La transposition des réseaux commence en 1963, peu à peu les sous-stations 3 000 volts sont abandonnées. L’opération se termine le 13 mars 1993 avec la fermeture de la sous-station Verlaine, soit plus de 100 ans après la création du réseau monophasé 3 000 volts.

LE RÉSEAU RADIAL 3 kV

Les sous-stations, alimentées en courant diphasé alternatif 12 kV, transforment cette tension en monophasé 3 kV.

Des câbles (feeders-350 A max.) souterrains transportent cette énergie jusqu’à des boîtes de réseau sous trottoir qui la répartissent selon une zone d’action, par un jeu de fiches et des câbles de réseau, pour la distribuer dans chaque immeuble.

Chaque immeuble raccordé à ce réseau 3 kV comporte un poste de transformation (cabine d’immeuble) 3000/115 V et 2 x 115 V, pour alimenter les clients.

En général ces cabines d’immeubles sont situées en sous-sol, leur puissance va de 1 kVA à 250 kVA (cabine double), les transformateurs sont de type sec.

Ce réseau a comporté jusqu’à 28 000 cabines et a été remplacé progressivement à partir de 1965 (230/400 V) par le réseau triphasé basse-tension.

Malgré la contrainte d’une transformation par immeuble, ce type de réseau, qui a subsisté jusqu’en 1993 (extinction de la sous-station VERLAINE), avait une bonne souplesse d’exploitation puisque, par modification de la position des fiches des boîtes de réseau, on pouvait modifier la zone d’action d’un feeder pour équilibrer la charge et mettre hors tension un dipôle pour travaux ou élimination d’un défaut.

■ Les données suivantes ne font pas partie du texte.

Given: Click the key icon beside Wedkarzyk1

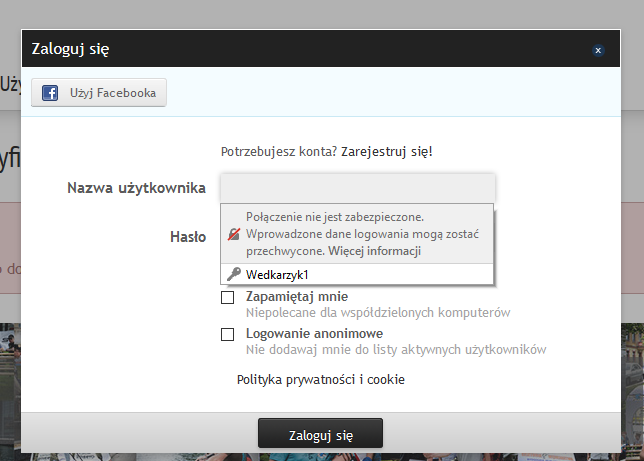Looking at the screenshot, I should tap(234, 274).
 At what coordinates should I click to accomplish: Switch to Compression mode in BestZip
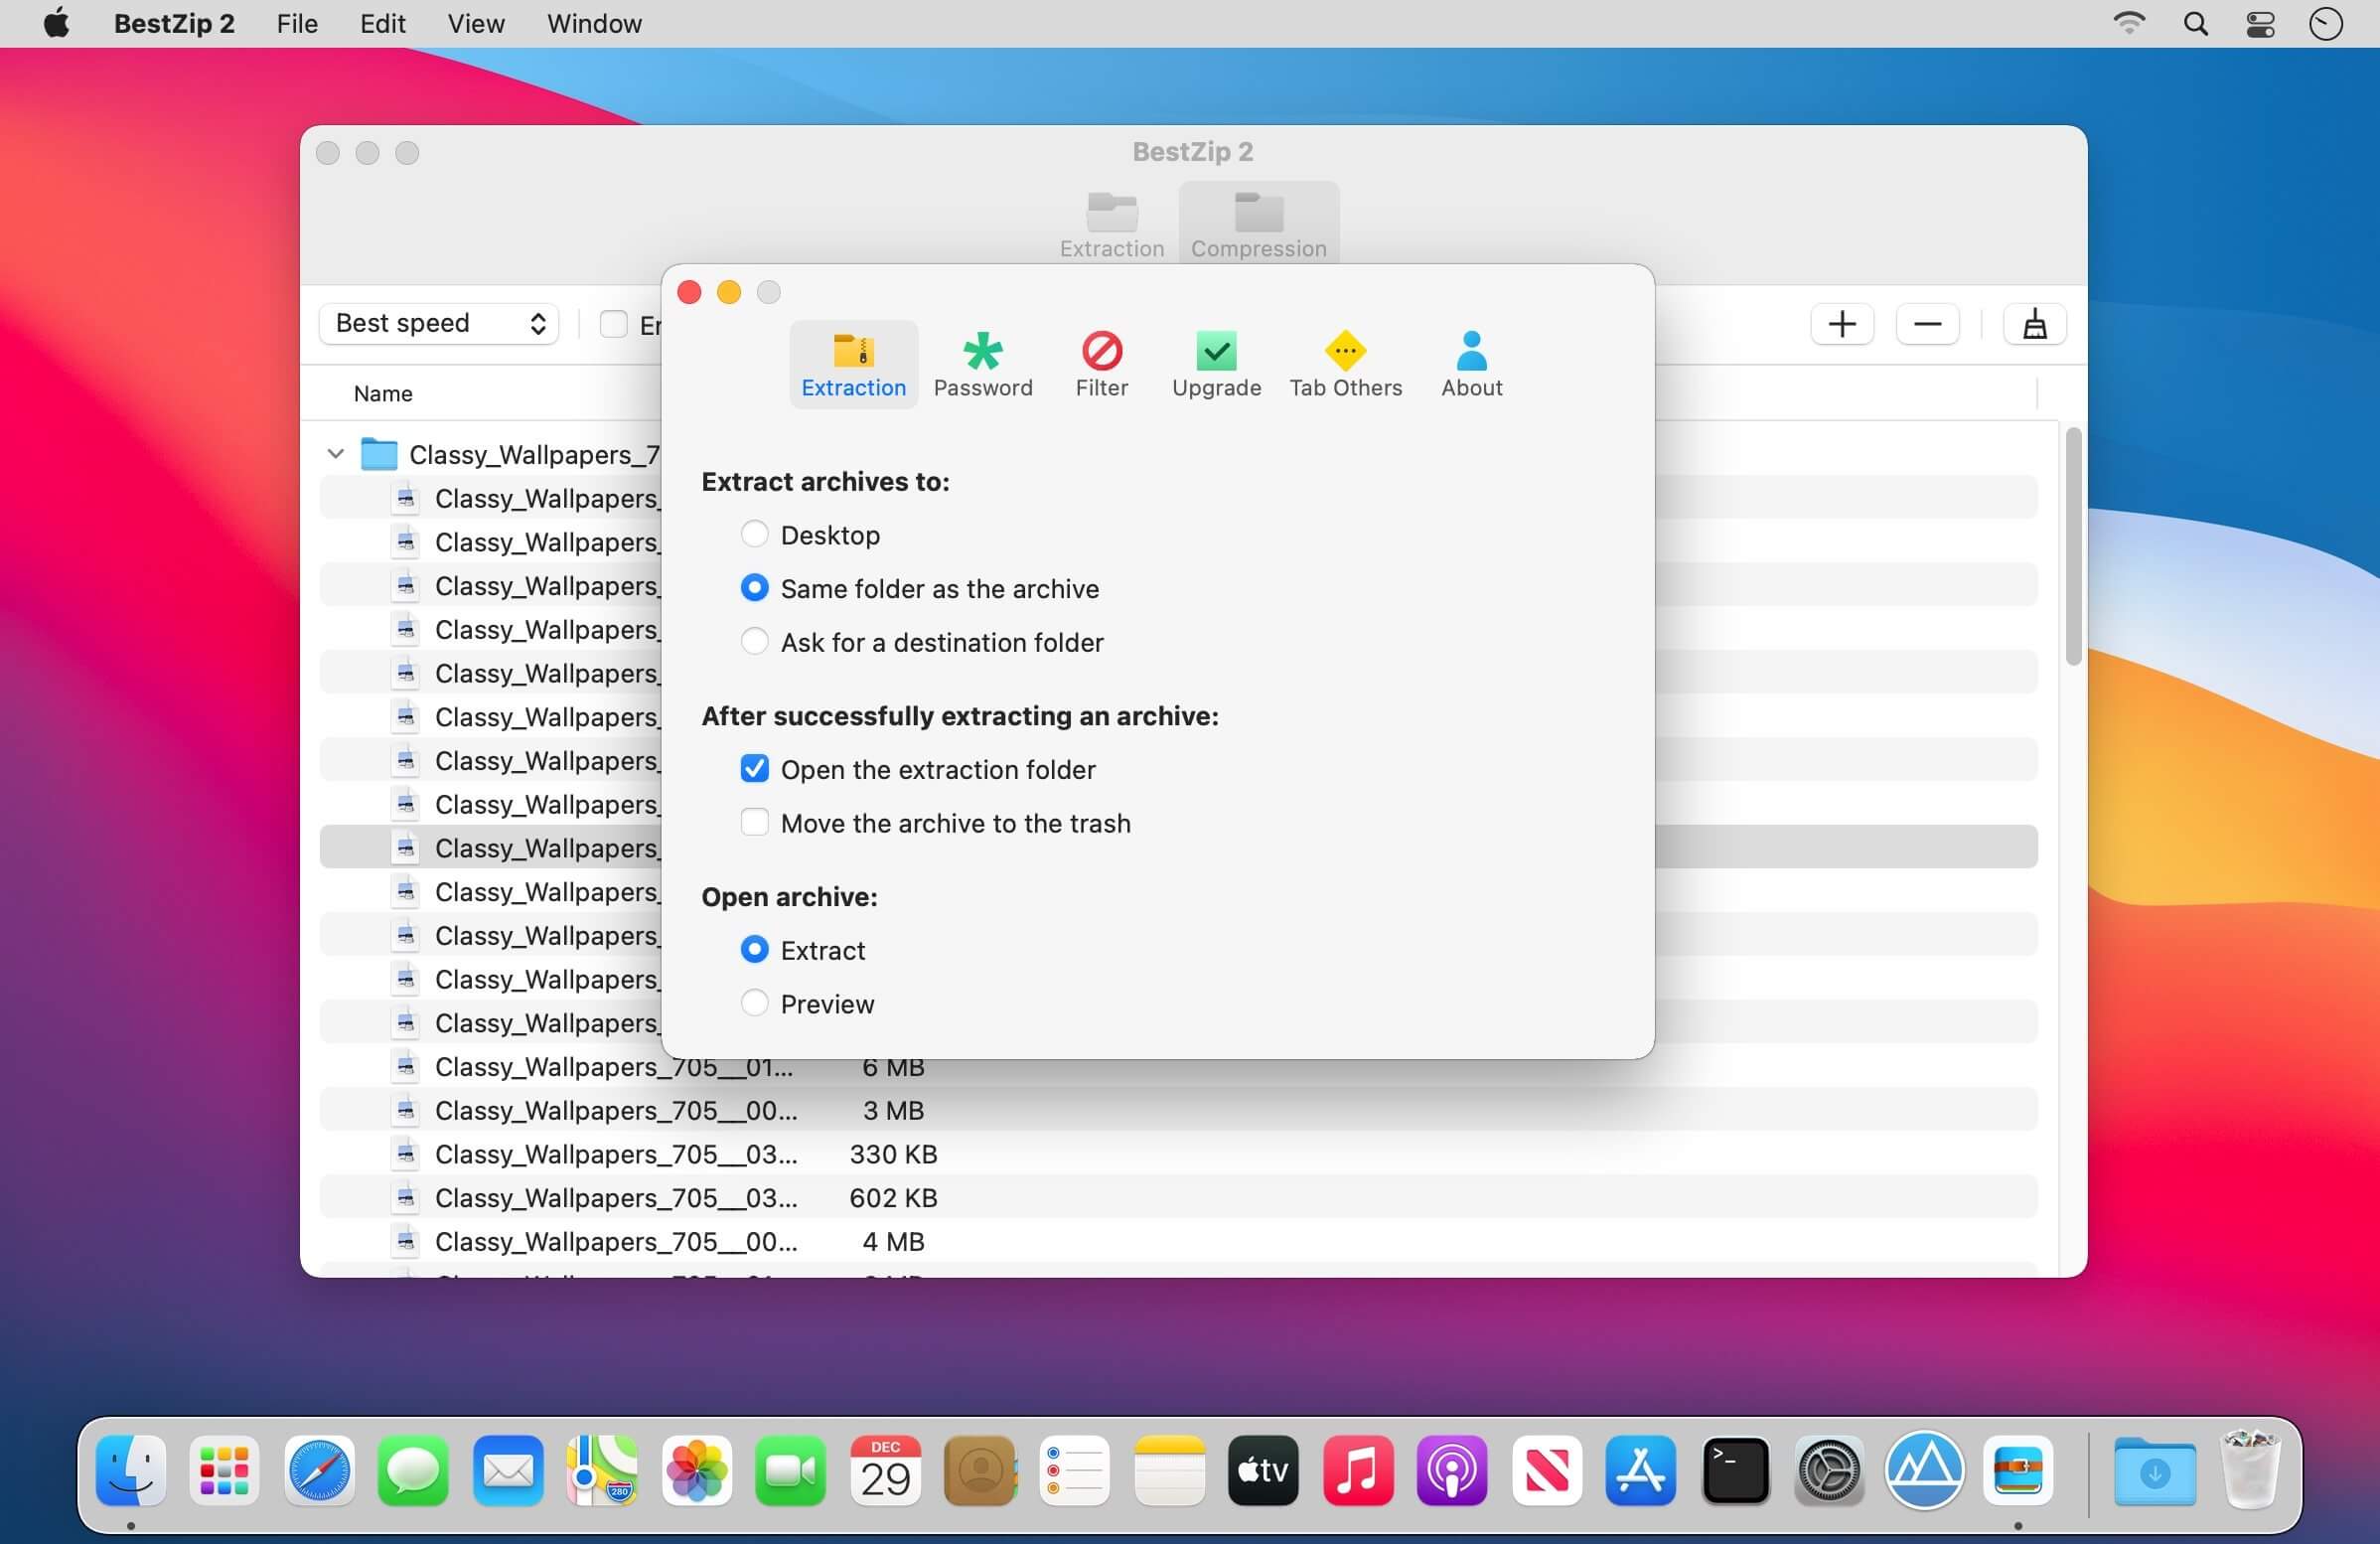[x=1258, y=222]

Schéma Postes sources, sous-stations, réseau 3 kV

LA DISTRIBUTION 3 kV

A partir des sous-stations, la distribution se fait à l’aide de câbles à deux conducteurs concentriques. Plusieurs versions ont été utilisées en fonction des évolutions technologiques :

    • Avant 1914 l’épaisseur des isolants était de 7 à 8 mm sur le conducteur axial et de 5 mm sur le périphérique, le câble utilisé par le »Secteur des Rive Gauche » comportait une gaine de plomb entre âme et concentrique, à la différence de celui du Secteur des Champs-Élysées.
    • En 1914 seul le câble avec gaine plomb fut utilisé, mais avec des isolants réduits à 4 mm et 2,5 mm
    • Après 1928 la gaine plomb intermédiaire fut supprimée.

Les sous-stations, alimentées en courant diphasé alternatif 12 kV, transforment cette tension en monophasé 3 kV.